Il tema viene ripreso da Gesù al termine della sua predicazione a Gerusalemme (lo leggiamo nel racconto dell’evangelista Marco). Sono gli ultimi giorni della sua vita pubblica e si moltiplicano le occasioni di discussioni cariche di polemiche. Nel racconto di Marco però l’incontro con “uno degli scribi” non è mosso da scopi polemici bensì da vero interesse, da parte dello scriba, di ottenere luce da questo maestro tanto discusso: “Qual è il primo di tutti i comandamenti?”. E Gesù risponde con la richiesta dell’amore totale (“Amerai con tutto il tuo cuore…”) verso il “Signore nostro Dio”, che è “l’unico Signore”, aggiungendo però il secondo comando, dell’amore verso il prossimo. Il suo interlocutore è pienamente soddisfatto, al punto che cerca di completare la risposta di Gesù dichiarando che la pratica di questo amore totale “vale più di tutti gli olocausti e i sacrifici”. Dicendo questo, dimostra di essere un buon discepolo (che aggiunge qualcosa al pensiero del maestro) e soprattutto dimostra un coraggio non piccolo: il dialogo si sta tenendo nel luogo più sacro del giudaismo dell’epoca, dove si svolge il culto sacrificale. Gli olocausti e i sacrifici sono la forma più apprezzata del culto del tempo e sono anche fonte di proventi imponenti per la gestione del culto templare. Il nostro scriba non indietreggia di fronte al rischio di venire accusato di intervento contro il culto. Gesù apprezza evidentemente questo esercizio di coraggio in favore della verità e loda quel maestro: “Non sei lontano dal regno di Dio”. Ed è così completato in modo esemplare il dialogo tra maestro e discepolo: questi si è sforzato di procedere nelle conseguenze dell’insegnamento ricevuto.

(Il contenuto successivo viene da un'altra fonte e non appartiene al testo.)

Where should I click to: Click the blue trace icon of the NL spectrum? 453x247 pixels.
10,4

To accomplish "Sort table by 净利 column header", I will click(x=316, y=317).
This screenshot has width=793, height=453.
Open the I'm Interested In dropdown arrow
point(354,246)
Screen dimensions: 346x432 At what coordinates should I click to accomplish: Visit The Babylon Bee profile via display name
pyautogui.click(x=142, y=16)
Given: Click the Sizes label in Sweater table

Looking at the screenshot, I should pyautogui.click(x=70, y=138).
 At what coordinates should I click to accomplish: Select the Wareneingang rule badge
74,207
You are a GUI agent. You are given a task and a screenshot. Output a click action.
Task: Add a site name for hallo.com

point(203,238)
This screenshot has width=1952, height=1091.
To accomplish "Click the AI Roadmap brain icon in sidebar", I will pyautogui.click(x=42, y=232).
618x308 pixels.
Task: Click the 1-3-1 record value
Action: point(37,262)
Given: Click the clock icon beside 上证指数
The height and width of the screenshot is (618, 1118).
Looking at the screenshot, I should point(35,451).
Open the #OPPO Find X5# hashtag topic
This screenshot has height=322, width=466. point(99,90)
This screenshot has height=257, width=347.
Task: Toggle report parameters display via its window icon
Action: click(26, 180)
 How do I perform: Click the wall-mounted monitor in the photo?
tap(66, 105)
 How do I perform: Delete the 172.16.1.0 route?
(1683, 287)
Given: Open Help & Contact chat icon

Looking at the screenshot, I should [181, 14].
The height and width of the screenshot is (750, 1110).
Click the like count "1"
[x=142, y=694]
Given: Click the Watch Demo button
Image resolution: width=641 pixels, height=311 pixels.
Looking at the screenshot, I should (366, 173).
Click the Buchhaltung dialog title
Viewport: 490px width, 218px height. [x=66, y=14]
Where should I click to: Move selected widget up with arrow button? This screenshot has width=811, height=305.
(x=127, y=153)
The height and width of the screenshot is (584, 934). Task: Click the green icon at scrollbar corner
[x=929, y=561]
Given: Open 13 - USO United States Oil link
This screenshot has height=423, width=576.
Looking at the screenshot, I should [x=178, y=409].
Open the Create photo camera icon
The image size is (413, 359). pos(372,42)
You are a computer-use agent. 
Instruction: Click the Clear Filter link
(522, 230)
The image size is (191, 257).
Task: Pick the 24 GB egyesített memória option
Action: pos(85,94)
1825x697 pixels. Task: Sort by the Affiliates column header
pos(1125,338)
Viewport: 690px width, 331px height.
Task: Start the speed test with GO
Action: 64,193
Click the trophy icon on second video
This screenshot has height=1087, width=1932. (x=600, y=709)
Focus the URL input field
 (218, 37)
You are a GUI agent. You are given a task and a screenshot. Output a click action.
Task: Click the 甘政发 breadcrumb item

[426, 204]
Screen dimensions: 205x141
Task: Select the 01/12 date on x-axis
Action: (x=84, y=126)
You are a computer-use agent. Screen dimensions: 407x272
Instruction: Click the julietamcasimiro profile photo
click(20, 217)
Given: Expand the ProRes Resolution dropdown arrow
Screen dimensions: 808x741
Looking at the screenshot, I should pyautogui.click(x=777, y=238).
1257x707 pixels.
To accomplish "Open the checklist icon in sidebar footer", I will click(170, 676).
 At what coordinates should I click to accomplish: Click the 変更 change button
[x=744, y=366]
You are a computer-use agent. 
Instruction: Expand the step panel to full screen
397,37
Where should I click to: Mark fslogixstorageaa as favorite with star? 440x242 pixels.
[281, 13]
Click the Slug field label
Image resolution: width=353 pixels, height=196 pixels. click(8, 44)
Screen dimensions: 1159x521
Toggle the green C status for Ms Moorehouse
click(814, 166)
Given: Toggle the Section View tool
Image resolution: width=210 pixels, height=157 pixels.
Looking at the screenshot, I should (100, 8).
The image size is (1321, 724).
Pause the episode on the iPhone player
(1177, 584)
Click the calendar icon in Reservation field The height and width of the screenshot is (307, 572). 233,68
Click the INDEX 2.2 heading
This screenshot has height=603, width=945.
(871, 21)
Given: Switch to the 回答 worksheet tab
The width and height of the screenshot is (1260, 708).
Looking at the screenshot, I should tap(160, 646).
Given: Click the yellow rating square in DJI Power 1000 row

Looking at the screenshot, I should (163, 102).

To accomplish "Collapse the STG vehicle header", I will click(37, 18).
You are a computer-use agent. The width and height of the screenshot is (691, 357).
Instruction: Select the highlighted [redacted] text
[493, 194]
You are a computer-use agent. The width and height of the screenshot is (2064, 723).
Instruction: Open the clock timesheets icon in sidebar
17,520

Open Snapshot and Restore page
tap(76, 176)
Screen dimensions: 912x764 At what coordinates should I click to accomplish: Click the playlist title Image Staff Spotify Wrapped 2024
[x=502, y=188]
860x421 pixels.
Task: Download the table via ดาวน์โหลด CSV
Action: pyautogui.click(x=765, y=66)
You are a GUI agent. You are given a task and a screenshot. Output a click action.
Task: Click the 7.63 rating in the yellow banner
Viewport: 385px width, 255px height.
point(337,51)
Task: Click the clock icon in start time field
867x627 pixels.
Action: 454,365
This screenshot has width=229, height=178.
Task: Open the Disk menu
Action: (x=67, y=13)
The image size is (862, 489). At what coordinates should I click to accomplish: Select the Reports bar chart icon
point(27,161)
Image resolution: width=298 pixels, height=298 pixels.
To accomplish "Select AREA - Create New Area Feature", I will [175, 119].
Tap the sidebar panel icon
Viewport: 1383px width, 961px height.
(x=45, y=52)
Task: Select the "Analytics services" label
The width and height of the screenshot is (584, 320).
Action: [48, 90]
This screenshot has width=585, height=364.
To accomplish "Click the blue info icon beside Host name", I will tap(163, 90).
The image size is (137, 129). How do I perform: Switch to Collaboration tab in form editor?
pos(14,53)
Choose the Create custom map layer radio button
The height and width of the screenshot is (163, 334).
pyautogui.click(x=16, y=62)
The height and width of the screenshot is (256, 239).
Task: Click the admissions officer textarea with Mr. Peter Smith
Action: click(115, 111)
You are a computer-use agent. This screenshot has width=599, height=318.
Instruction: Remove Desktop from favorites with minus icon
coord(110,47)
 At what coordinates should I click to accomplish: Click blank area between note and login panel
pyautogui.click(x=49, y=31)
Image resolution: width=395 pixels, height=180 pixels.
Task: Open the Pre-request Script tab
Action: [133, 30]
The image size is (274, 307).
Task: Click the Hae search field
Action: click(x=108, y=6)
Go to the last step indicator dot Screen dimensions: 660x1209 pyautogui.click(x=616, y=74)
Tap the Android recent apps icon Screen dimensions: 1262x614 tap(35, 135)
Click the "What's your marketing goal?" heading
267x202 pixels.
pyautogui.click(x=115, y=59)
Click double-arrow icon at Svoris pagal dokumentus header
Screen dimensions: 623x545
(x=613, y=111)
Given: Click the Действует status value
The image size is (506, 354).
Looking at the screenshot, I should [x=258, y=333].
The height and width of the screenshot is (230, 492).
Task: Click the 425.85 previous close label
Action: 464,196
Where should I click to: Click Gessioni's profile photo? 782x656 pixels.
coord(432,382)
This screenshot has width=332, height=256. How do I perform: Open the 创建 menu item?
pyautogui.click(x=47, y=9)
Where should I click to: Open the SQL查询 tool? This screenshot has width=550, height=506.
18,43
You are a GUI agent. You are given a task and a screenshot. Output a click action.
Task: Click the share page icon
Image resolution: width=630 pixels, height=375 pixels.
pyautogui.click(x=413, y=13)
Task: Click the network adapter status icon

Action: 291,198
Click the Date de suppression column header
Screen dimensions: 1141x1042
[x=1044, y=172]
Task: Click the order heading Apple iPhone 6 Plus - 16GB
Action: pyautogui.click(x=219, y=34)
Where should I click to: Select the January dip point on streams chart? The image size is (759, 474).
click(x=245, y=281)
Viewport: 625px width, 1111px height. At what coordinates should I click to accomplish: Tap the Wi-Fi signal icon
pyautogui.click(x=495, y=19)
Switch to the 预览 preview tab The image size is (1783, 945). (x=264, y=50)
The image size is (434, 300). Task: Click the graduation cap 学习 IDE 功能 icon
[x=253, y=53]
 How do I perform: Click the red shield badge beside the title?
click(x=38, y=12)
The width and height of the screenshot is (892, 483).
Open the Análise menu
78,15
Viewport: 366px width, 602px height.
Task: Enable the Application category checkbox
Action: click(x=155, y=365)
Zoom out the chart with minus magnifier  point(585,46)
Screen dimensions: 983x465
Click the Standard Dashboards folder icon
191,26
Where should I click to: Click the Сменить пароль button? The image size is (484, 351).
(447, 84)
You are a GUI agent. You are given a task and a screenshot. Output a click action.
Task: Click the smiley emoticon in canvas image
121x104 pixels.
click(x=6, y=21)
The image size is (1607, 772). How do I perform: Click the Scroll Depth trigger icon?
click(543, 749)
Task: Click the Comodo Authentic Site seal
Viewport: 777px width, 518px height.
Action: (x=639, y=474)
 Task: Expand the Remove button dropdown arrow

La lettura dalla Lettera agli Ebrei sembra essere fuori argomento e invece continua l’argomento del culto gradito a Dio, spostando però l’attenzione dai sacrifici al sacerdote che li offre. Ma si tratta, ora, del nuovo sacerdozio, quello che “non tramonta”, che è esercitato dal “sommo sacerdote”. E’ quello di Cristo, che “possiede un sacerdozio che non tramonta”, sempre vivo a intercedere per noi. Diventa evidente la differenza dai “sommi sacerdoti, che devono prima offrire sacrifici per i propri peccati. Gesù invece ha offerto, una volta per sempre, se stesso ed è stato “reso perfetto per sempre”. Quant’è commovente questo sommo sacerdote “santo… separato dai peccatori ed elevato sopra i cieli”.
Ascolta, Israele… tu amerai il Signore tuo Dio con tutto il cuore
Abbiamo sentito cose belle, tanto ricche che possiamo trovarci in difficoltà per una sintesi. Gesù non ha offerto per i suoi peccati ma solo per i nostri. E ha offerto se stesso, non un’altra vittima. Noi che lo abbiamo visto crocifisso sappiamo come è accaduto. Ci viene però proprio da domandarci come sia accaduto, come sia stato anche soltanto possibile.
Le altre letture, oggi, ci parlavano di amore nostro verso Dio e verso il prossimo; la Lettera agli Ebrei ci parla di come e quanto il Figlio di Dio abbia amore per noi. Allora ha un senso tanto più vivo la richiesta che egli rivolge a noi di amarlo “con tutto il cuore”.
Certo di qui nasce la domanda pressante: ma tutto questo è possibile? Ha un senso proporlo a esseri limitati come siamo noi? Eppure la pietà ebraica su questo punto non aveva dubbi, pur nella consapevolezza ed esperienza di tante infedeltà. E’ tanto impressionante la lode di Gesù a quello scriba: “Non sei lontano dal regno di Dio”. E’ segno che nessuna condizione di partenza (anche quella dello scriba, che nei vangeli non gode di buona fama) esclude automaticamente dal Regno. E’ consolante anche oggi: per noi e per tutti coloro che ci sembrano esclusi dalla sequela di Gesù.